Dan Froomkin (emphasis mine):
The new health care law has significantly improved the prognosis for Medicare, extending the life of its trust fund by 12 years until 2029, and thereby delaying any need for dramatic changes in benefits or revenues, according to a new report.
The annual check-up from government actuaries overseeing the nation’s two central safety-net programs also found that Social Security continues to be much less of a problem than Medicare, and will remain in strong financial shape at least through 2037.
“The financial outlook for the Medicare program is substantially improved as a result of the far-reaching changes in the Patient Protection and Affordable Care Act,” concludes the Medicare report — although the trustees warned that the improvements depend on the successful implementation of the law.
Paul Krugman contrasts, in graphic form, the outlook for Medicare solvency pre- and post-health care reform, assuming, again, that the law’s cost-saving provisions are implemented successfully (emphasis is mine):
… Yes, it’s just a projection, and debatable like all projections. And it’s still not enough. But anyone who both claims to be worried about the long-run deficit and was opposed to health reform has some explaining to do. All the facts we have suggest that health reform was the biggest move toward fiscal responsibility in a long, long time.
Brad DeLong goes further:
Not the biggest move toward long-run fiscal responsibility in a long time. Not the biggest move toward long-run fiscal responsibility in a long, long time.
It is the biggest move toward long-run fiscal responsibility ever.
The folks who opposed health care reform all along, think they have found a huge gotcha in the fact that these are only projections:
… This rosey report is based on the idea that health care costs will rise slower than in the past – despite the fact this has never happened, budget cuts no one intends to make, and the perfect implementation of the extraordinarily flawed and imprudent Obamacare.

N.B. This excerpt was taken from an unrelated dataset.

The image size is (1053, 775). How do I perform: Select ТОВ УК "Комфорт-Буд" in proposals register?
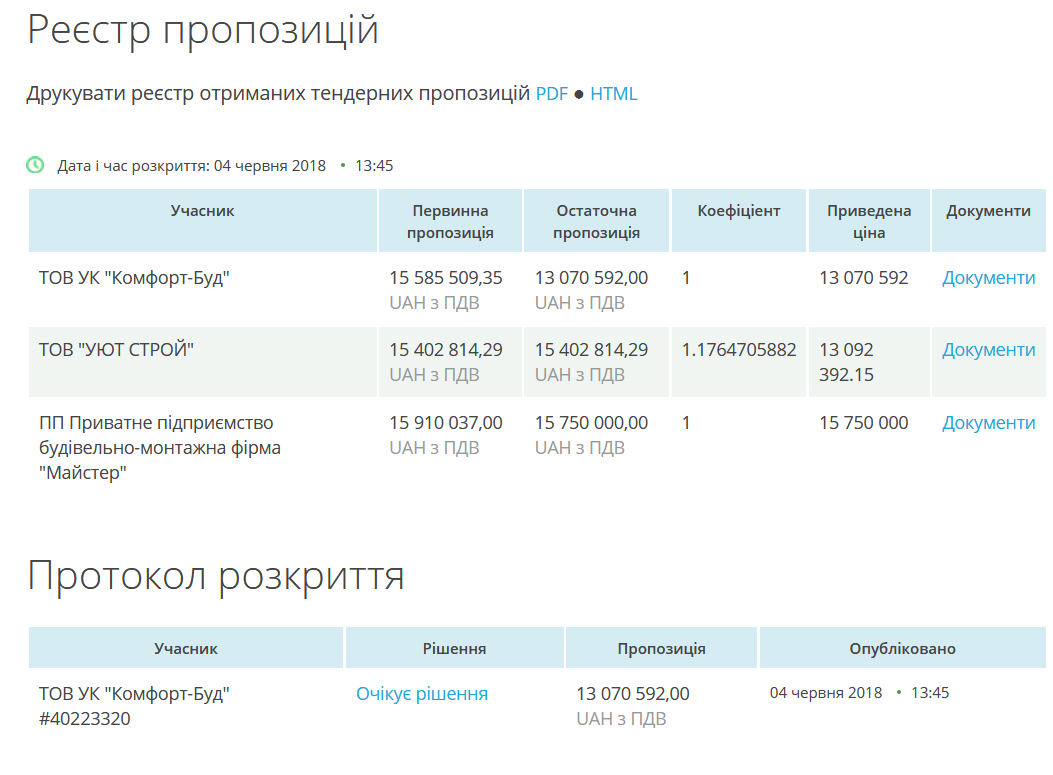point(134,278)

That’s Rick Moran at Right Wing Nut House. Rick, of course, is also a contributing writer here at TMV, and my respect for Rick’s intelligence, thoughtfulness, and writing talent comes with no caveats. I simply disagree with him on this one (as on a lot of other issues, but that has nothing to do with intellectual honesty or writing ability). Rick’s insistence that this new report is wrong because the health care reform law (what Rick calls “Obamacare”) will not be implemented as written contains within it the implicit assumption that the law as written does justify the report’s projected conclusions. Yes, if the law’s provisions are carried out the way the law provides for them to be carried out, then those provisions will have the salutary results for Medicare that the report says they will, Rick seems to be saying. He just doesn’t believe the law’s provisions will be carried out as the law provides. But this is perverse given that Rick and other opponents of the health care reform law opposed the law before it was passed, and still oppose it now. Krugman is absolutely correct: You cannot simultaneously claim that health care reform as written and passed is a budget-buster, and agree that if health care reform is implemented as written and passed, it will improve Medicare’s health prospects. If the second half of that sentence is true, then logically you should be supporting the law as written and passed, and pushing for it to be implemented as it’s supposed to be implemented.
Tom Maguire at Just One Minute is another conservative blogger I respect for the fact that he eschews inflammatory rhetoric and is a good writer, but his “Krugman will believe anything that makes health care reform look good” makes me laugh because it could just as accurately say, “Maguire will disbelieve anything that makes health care reform look good.” In fact, you could use this same construction for almost any issue about which there is strong ideological disagreement: “Kathy will believe anything that makes the Iraq war look bad.” Or, “Maguire will believe anything that makes the Iraq war look good.” It’s a fun parlor game, but as argumentation it doesn’t work well.